» EXERCISE INSTRUCTIONS
Which lines belong in your copy? Those from the start of the data through the line with "This screenshot has width=861, height=417.", exactly as written, without any pictures.

Screenshot grounding data:
============================================================

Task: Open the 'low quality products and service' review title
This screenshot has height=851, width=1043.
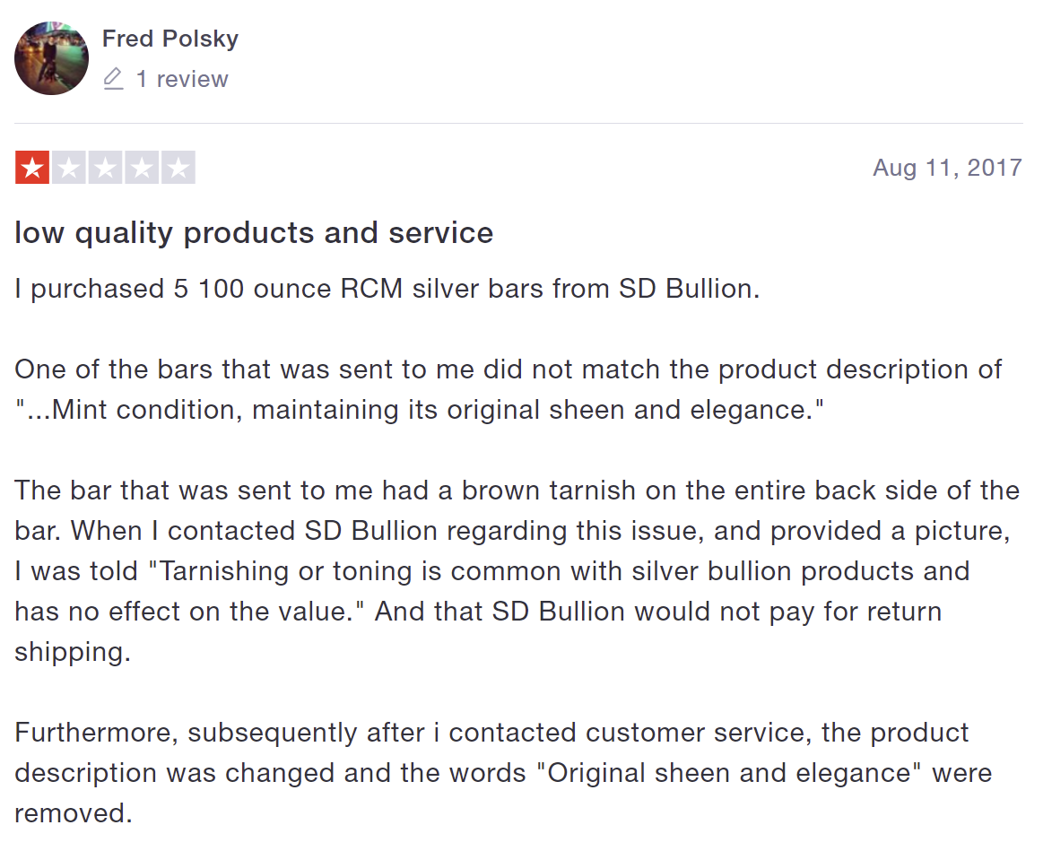Action: pos(254,233)
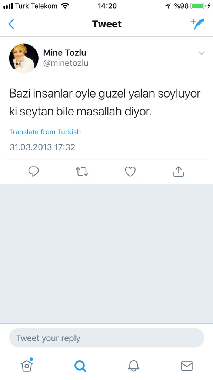Image resolution: width=213 pixels, height=380 pixels.
Task: Focus the Tweet your reply field
Action: click(107, 338)
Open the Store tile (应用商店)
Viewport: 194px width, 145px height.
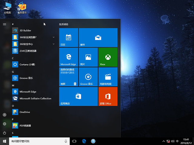click(x=78, y=96)
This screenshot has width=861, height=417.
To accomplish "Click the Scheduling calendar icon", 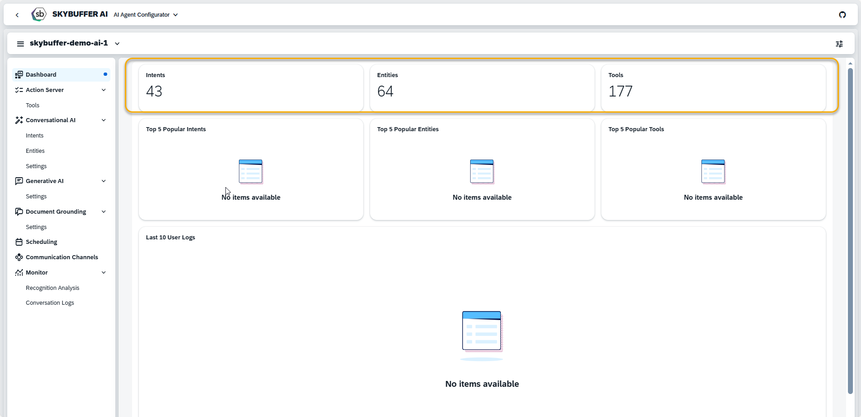I will pyautogui.click(x=19, y=242).
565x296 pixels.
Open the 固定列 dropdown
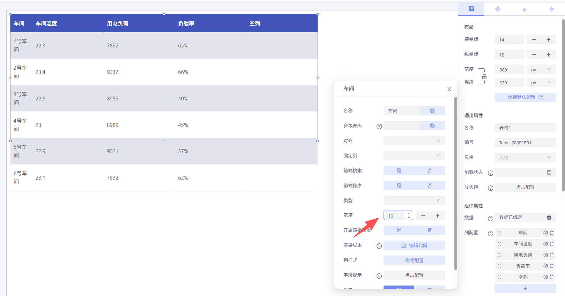pos(414,156)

============================================================

» YOUR RESPONSE
Task: Open the 'low quality products and service' review title
This screenshot has height=851, width=1043.
Action: pos(254,233)
Image resolution: width=213 pixels, height=380 pixels.
Task: Focus the Tweet your reply field
Action: click(107, 338)
Open the Store tile (应用商店)
Viewport: 194px width, 145px height.
click(x=78, y=96)
This screenshot has width=861, height=417.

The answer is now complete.